3. Inclement weather: 

It seems a storm is rolling in, and unfortunately for the pair of you, a walk through the rain is significantly less attractive than it might seem. Was it cold outside last night? Be careful on those hills, or else you and your date might be Slip’N Sliding right back down them and straight into the E.R. At least you’ll have matching casts! She went and did up her hair, and now that 30 mph wind is gonna do it up too — in a significantly worse way.

4. The Hazards of Morgantown: 

You and your sweetheart managed to be alone together on the PRT—fantastic. Perfect time to talk and spend some time together as you head from Evansdale to Downtown. And then the car slams to a halt and doesn’t move for several minutes. A voice buzzes over the intercom saying they’ll have your problem fixed shortly. It’s getting awfully muggy in there, and you’re starting to notice how sticky that ancient carpet floor is. I hope you brought some snacks.

Walking by a bush? Be careful of Snapchat-fame hungry students hurling themselves into it, and potentially you, too. 

Broken bottles, shards of glass and trash all around—the perfect scenery for your romantic getaway. You’re wearing shoes, right?

5. Rambunctious roommates and appalling apartments: 

You finally listened to my advice and escorted her to your apartment, safe from the outside world and its many complications. Hopefully you put Fido in his cage for a little bit, too. 
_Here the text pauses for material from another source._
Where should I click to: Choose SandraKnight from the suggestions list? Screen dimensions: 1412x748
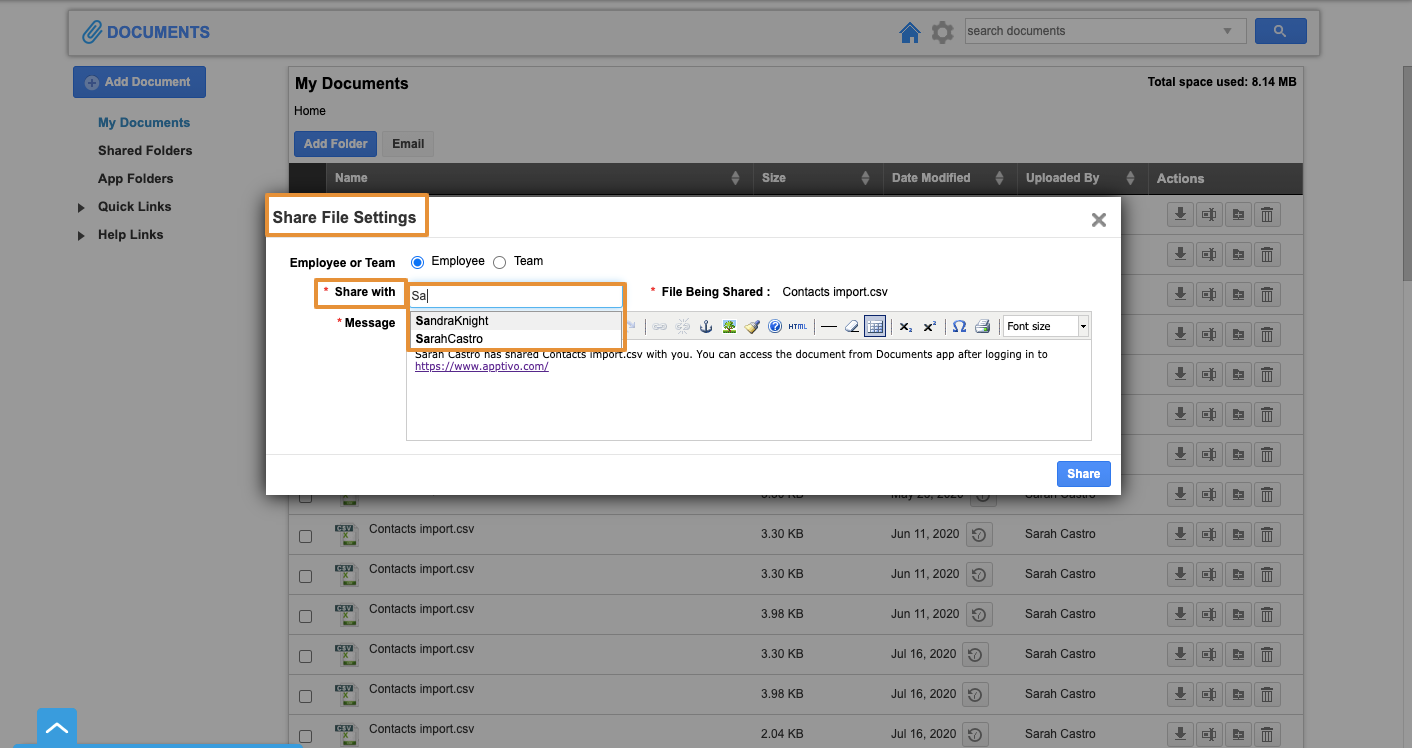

You open the door and reveal to her not a love den, but Gollum’s damp, dingy cavern. Pizza boxes are stacked high to the ceiling, the dishes flood the sink and are covered in some form of fuzzy mold, and the air could best be described as pungent. Don’t worry, though. Your roommate and your neighbors next door are playing you a blasting symphony of trap music and the sounds of post-drinking retching into a toilet. 

6. Strange behavior: 

Last but not least, an impressive way to kill any and all chemistry is to simply act so bizarre that it kills it in its crib. Hearts won’t be a flutter in your sweetheart’s eyes if you’re staring at them with the wide-eyed, bloodshot gaze of a serial killer. Talking to yourself isn’t a good way to start a talk with someone else, and following them everywhere is not a decent proposition to getting them to follow you back on Snapchat. Everyone has their own little quirks, but being aware of them can go a long way.

Hyperbole and over-exaggerating? Perhaps just a bit, but nonetheless true. In all seriousness, if you don’t want to “kill the mood” this Valentine’s Day, treat your significant other with care. Give them respect, ask them what they’d like. Be considerate of both them and your situation. Take pride in your appearance and the appearance of your living quarters. Most of all, just try and be yourself. Have fun.

The worst that could happen is that they simply decide it isn’t going to work out, and at the end of the day, there are millions of fish in the sea., and millions of chances to try and get the mood right again.